The task: Please copy out every line in the records below that includes the word "Cookies".

Task data:
=== Begin Enclosure ===

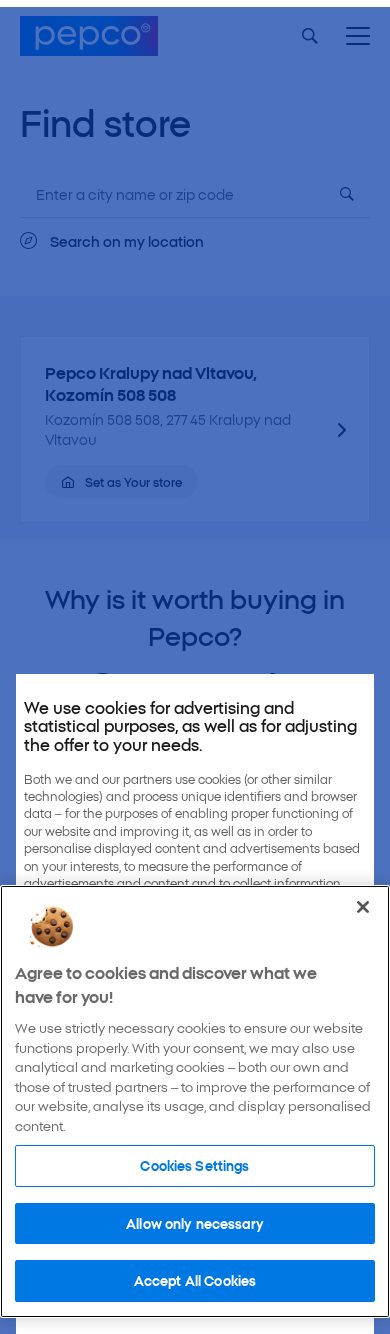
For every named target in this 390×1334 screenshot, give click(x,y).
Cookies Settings (194, 1165)
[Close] (363, 907)
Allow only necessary (195, 1223)
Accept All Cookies (195, 1280)
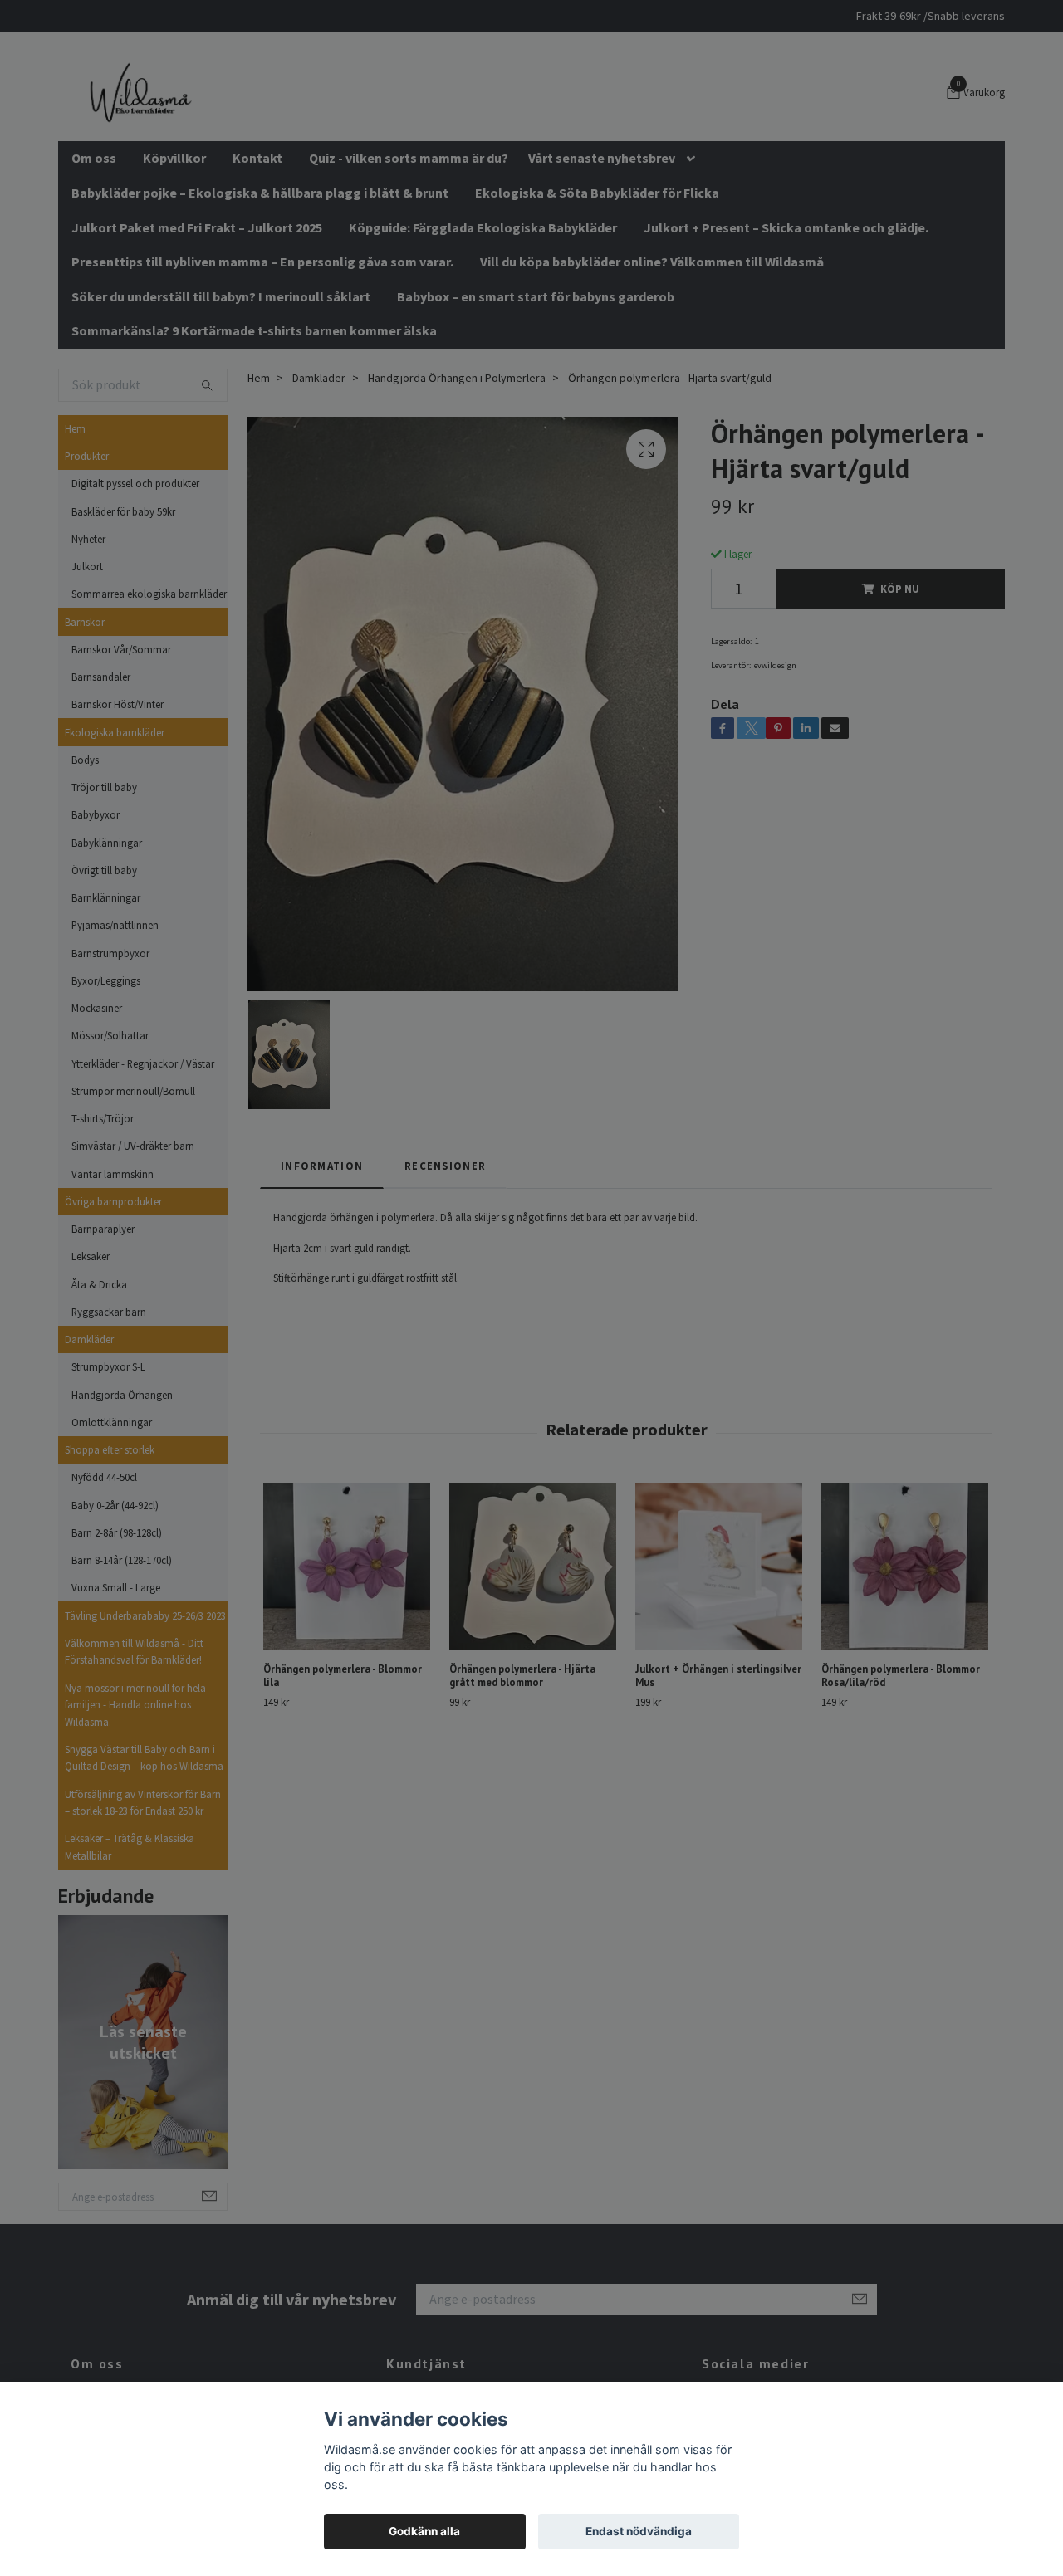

=== End Enclosure ===

Response to this task:
Cookies Settings (194, 1165)
Accept All Cookies (195, 1280)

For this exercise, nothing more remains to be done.